金山町有屋地内「稲沢地区」に伝承されてきた「五穀豊穣・悪魔退散・家内安全」を祈る力強い民俗舞踊で、

言い伝えでは神室の山伏が里におりて舞ったもので600年の伝統をもつと言われております。

 

 

戦前は旧暦の8月14日、熊野神社祭礼に祭の頭屋で演じられ、その夜は一晩中舞い明かされました。

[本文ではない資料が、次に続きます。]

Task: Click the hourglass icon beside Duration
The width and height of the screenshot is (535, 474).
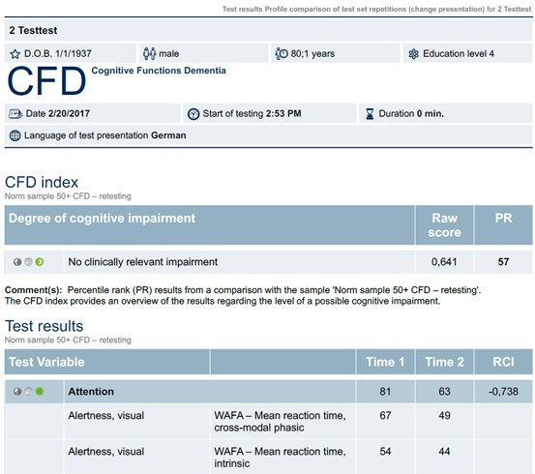Action: point(370,113)
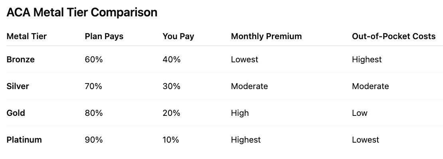This screenshot has width=443, height=159.
Task: Select the Plan Pays column header
Action: pos(104,36)
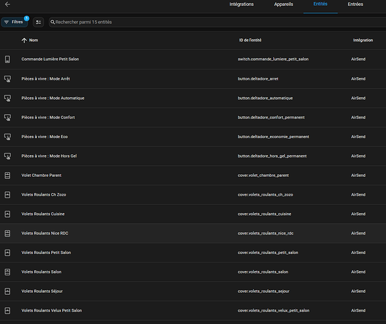Click switch icon for Commande Lumière Petit Salon
This screenshot has width=386, height=324.
coord(7,59)
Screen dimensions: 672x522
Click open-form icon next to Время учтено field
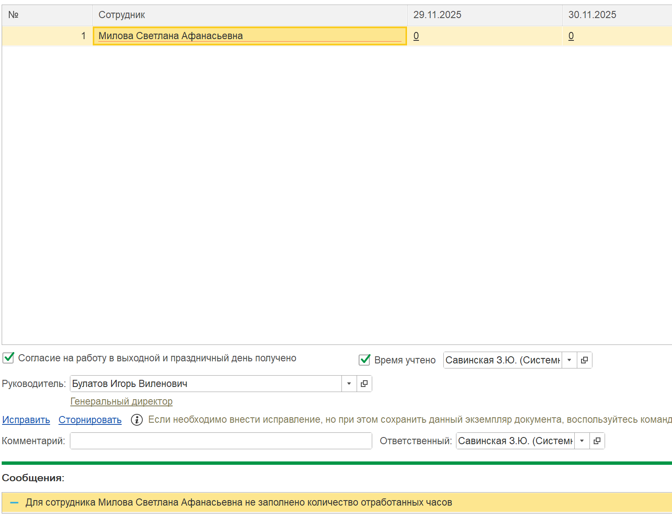[584, 360]
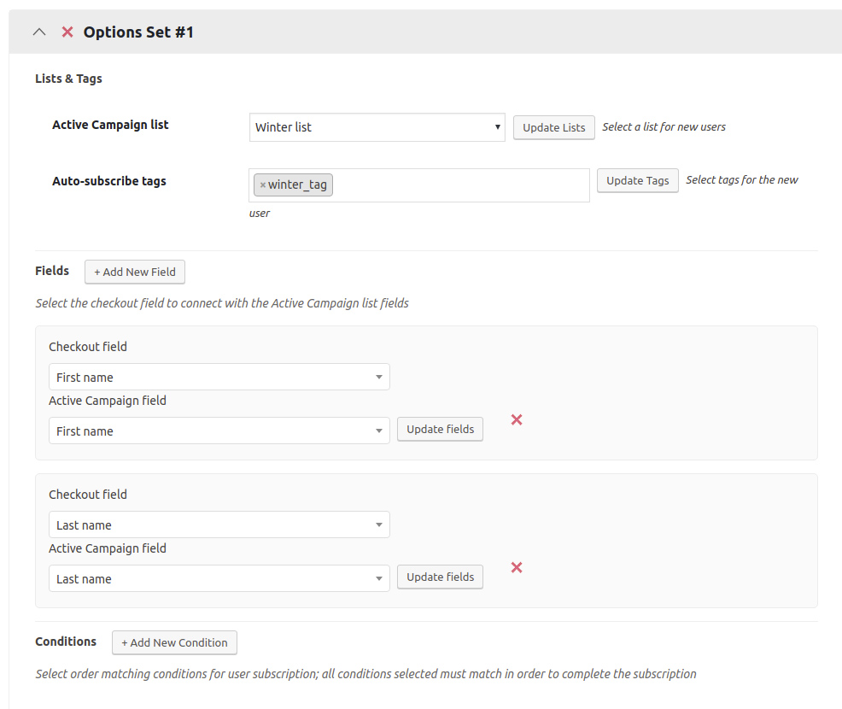Update fields for First name mapping
The height and width of the screenshot is (709, 842).
(440, 429)
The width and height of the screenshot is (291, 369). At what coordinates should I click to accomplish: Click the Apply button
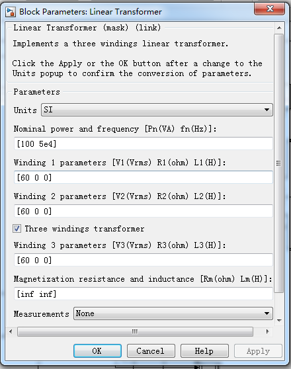click(x=258, y=351)
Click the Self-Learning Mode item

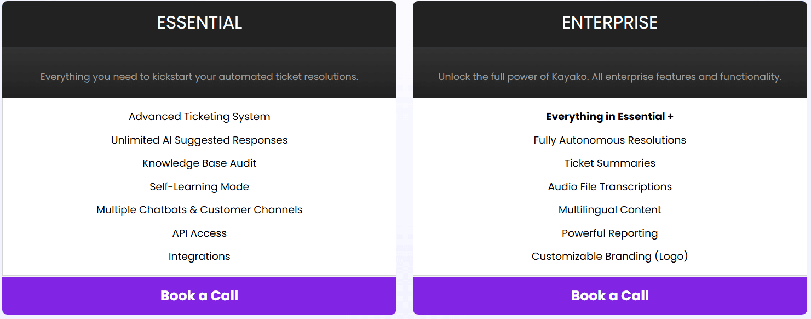(x=199, y=187)
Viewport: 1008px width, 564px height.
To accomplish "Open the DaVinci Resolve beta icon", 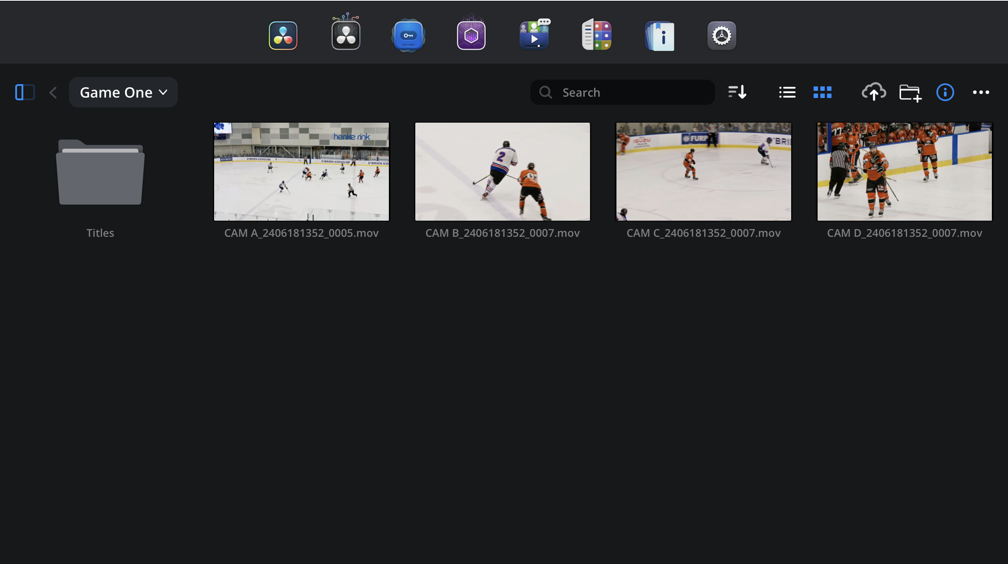I will point(345,35).
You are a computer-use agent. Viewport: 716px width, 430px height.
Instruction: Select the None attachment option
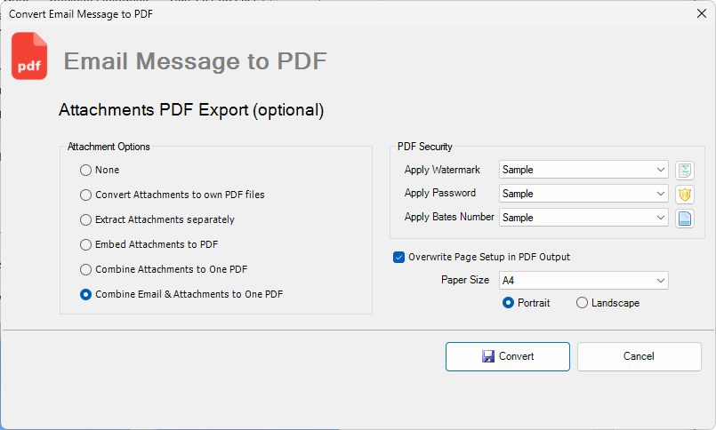[x=86, y=170]
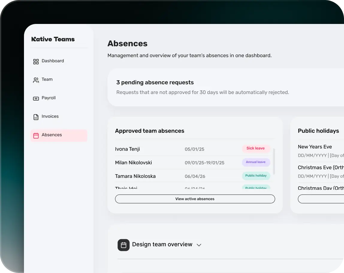Open the Dashboard menu item
344x273 pixels.
(53, 61)
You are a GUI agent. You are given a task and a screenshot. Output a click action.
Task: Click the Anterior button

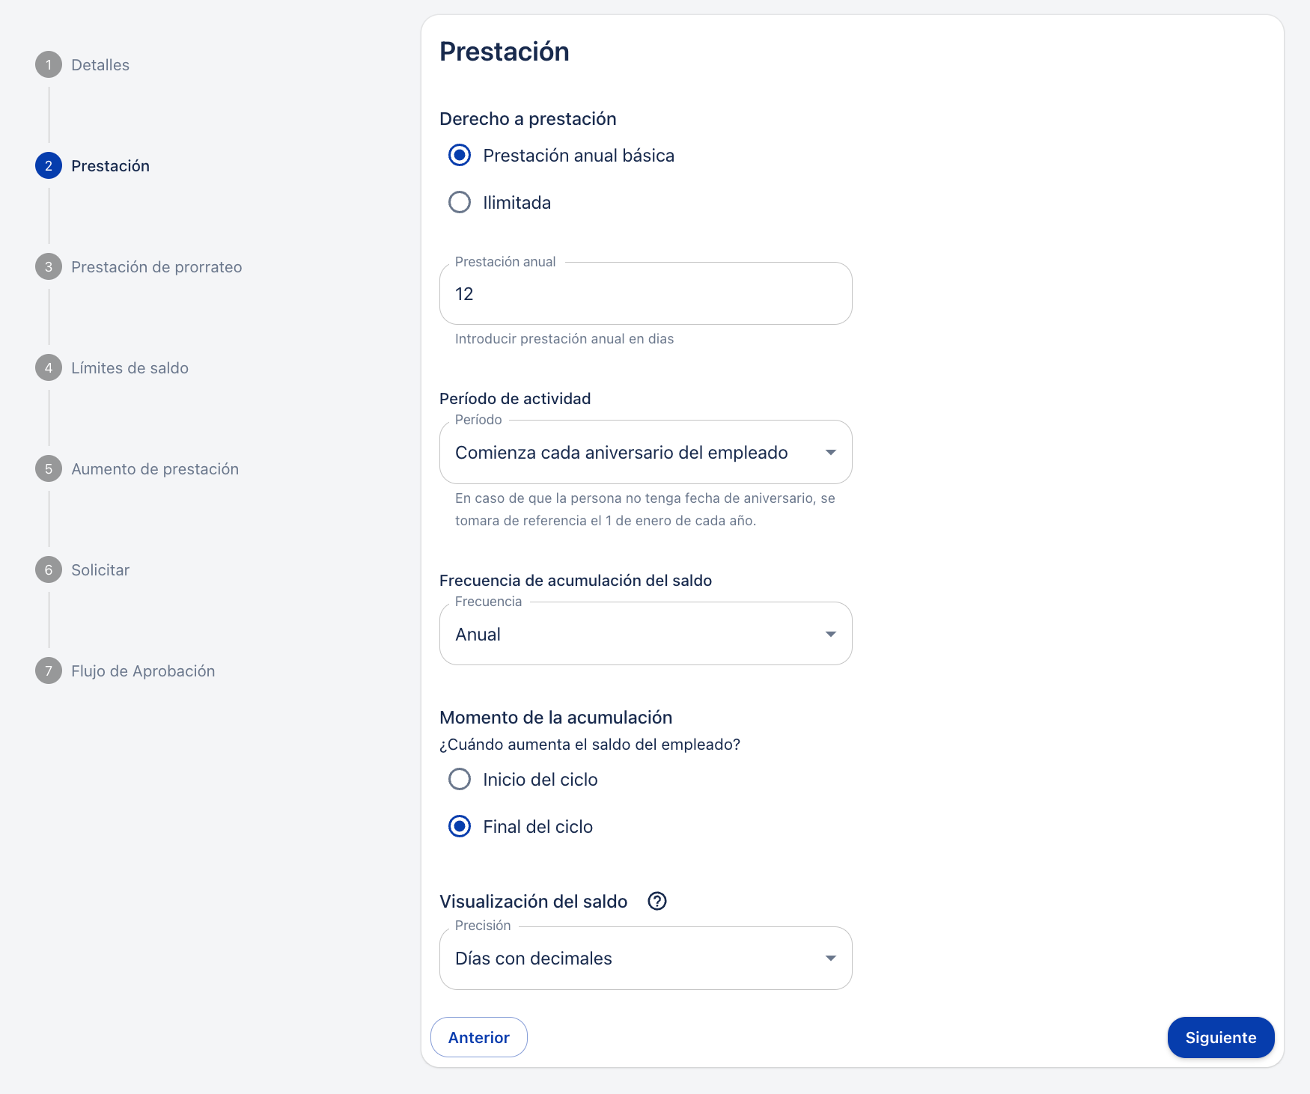(x=479, y=1037)
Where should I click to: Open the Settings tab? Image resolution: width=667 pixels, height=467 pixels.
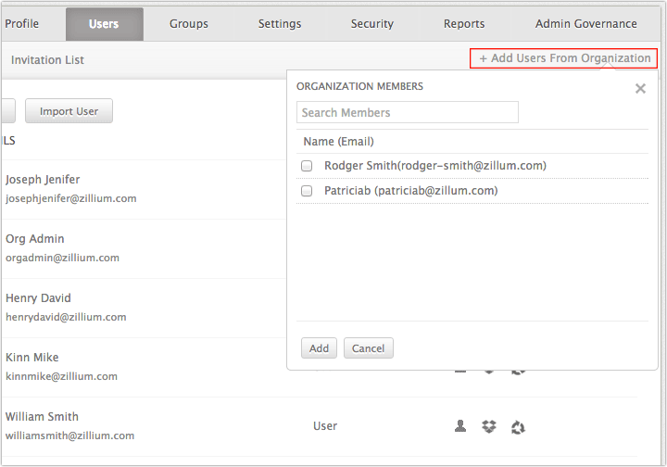pos(280,24)
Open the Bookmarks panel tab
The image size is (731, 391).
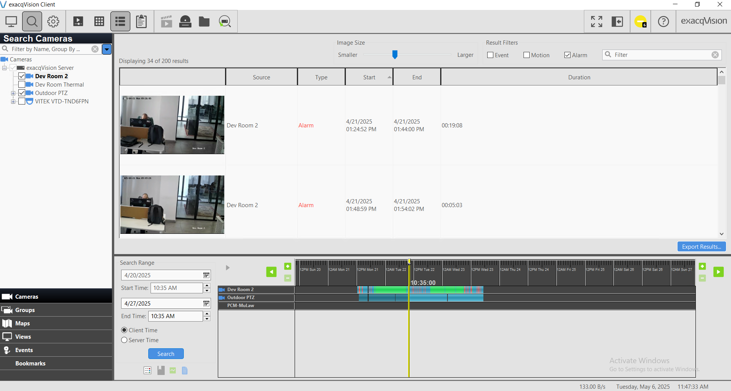click(x=30, y=364)
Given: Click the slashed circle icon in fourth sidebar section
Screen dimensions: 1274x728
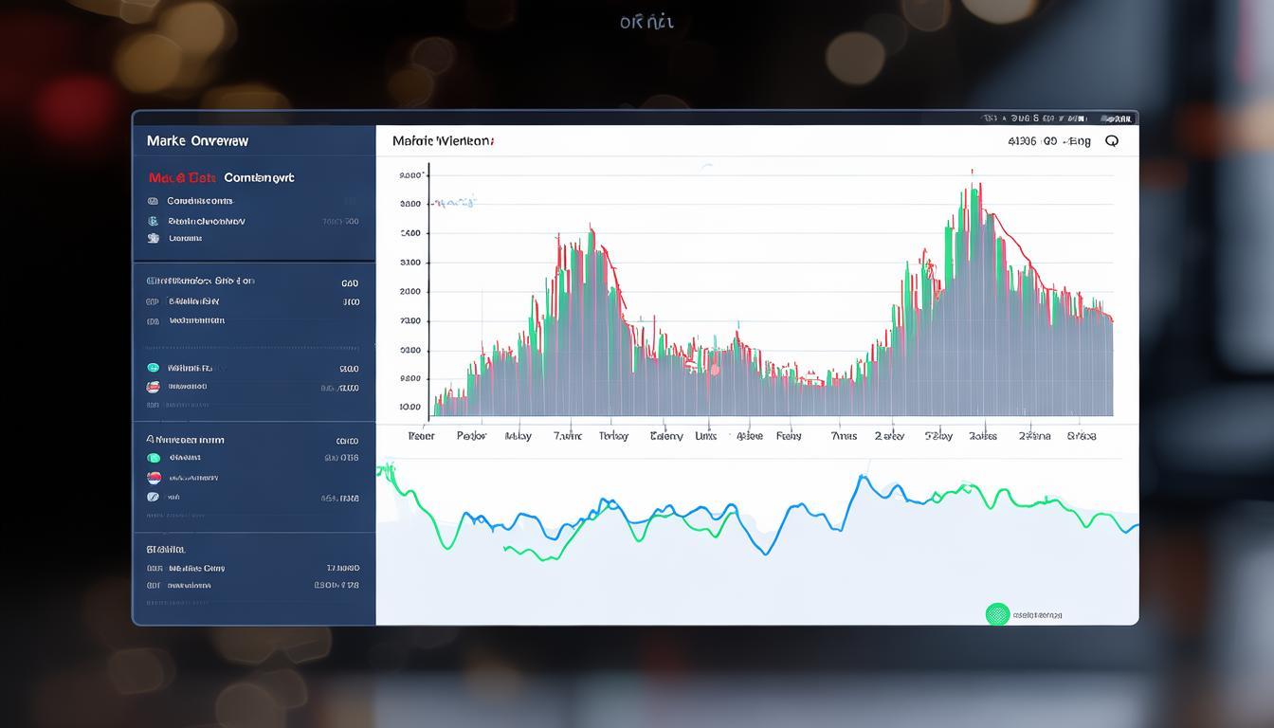Looking at the screenshot, I should coord(153,497).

当時は「番楽ができない人には嫁が来ない」とまで言われ、地区の若者は寸暇を割いて稽古に励み、

晴れの日に選ばれて出演した人達にとっては大きな誇りであったそうです。

 

 

終戦後の混乱もおさまり、経済復興も進んだ昭和30年代になると、

伝承芸能に対する見直しの機運の中、稲沢番楽は各地の芸能大会に出演し、

地域あげての支援と長い伝統を背景とする格調高い演技が高い評価を受けました。

 

 

昭和30年代末から40年代になると農村の変貌により、多くの青年は職を求めて都会に出て行き、

またテレビの普及等により、娯楽を簡単に求めることが出来るようになったことにより番楽の伝承者は高齢化し、

地域ぐるみの活動も減少したために地区民の連帯感も薄れてきました。

 

 

地区ではいち早くこれに対応して昭和39年8月に地区内全戸加入による「稲沢番楽保存会」を結成し、

地域に残った若者や児童生徒を対象にした後継者の育成を図りましたが

時代の流れに対応しきれず、活動は低迷したままでした。

 

 

昭和50年代に入るとようやく番楽を見直す機運がでてきました。

稲沢地区等を学区とする有屋小学校が、郷土の伝統文化を学習させることになり、

子供に誇りと自信を持たせようと「稲沢番楽」を学習に取り入れることになったのです。

「有屋少年番楽」の名称で昭和59年6月に結成し、多方面からの応援を得て、

番楽の揚げ幕や衣装等の諸道具が学校に備えられ、番楽を伝承する稲沢の吉老を指導者として、

学校の課外活動として行われるようになりました。

 

 

また地区の青年達にも番楽の伝承を通じて、

活動の停滞していた若連(青年団)活動の活性化を図ろうとの機運が出てきて、

番楽の舞台を備えた新しい地区公民館の建設を契機に、

平成元年度から毎月第2日曜日の夜に番楽の稽古が行われるようになりました。

 

 

現在は、正月元日に元朝祝いとして、

また8月14日に地区から望む霊峰・竜馬山不動明王の祭日に奉納する舞として舞われています。

このように稲沢地区では「稲沢番楽」という格調高い民俗文化の保存・伝承を通じて、

新たな地域づくりと世代間交流に取り組んでいます。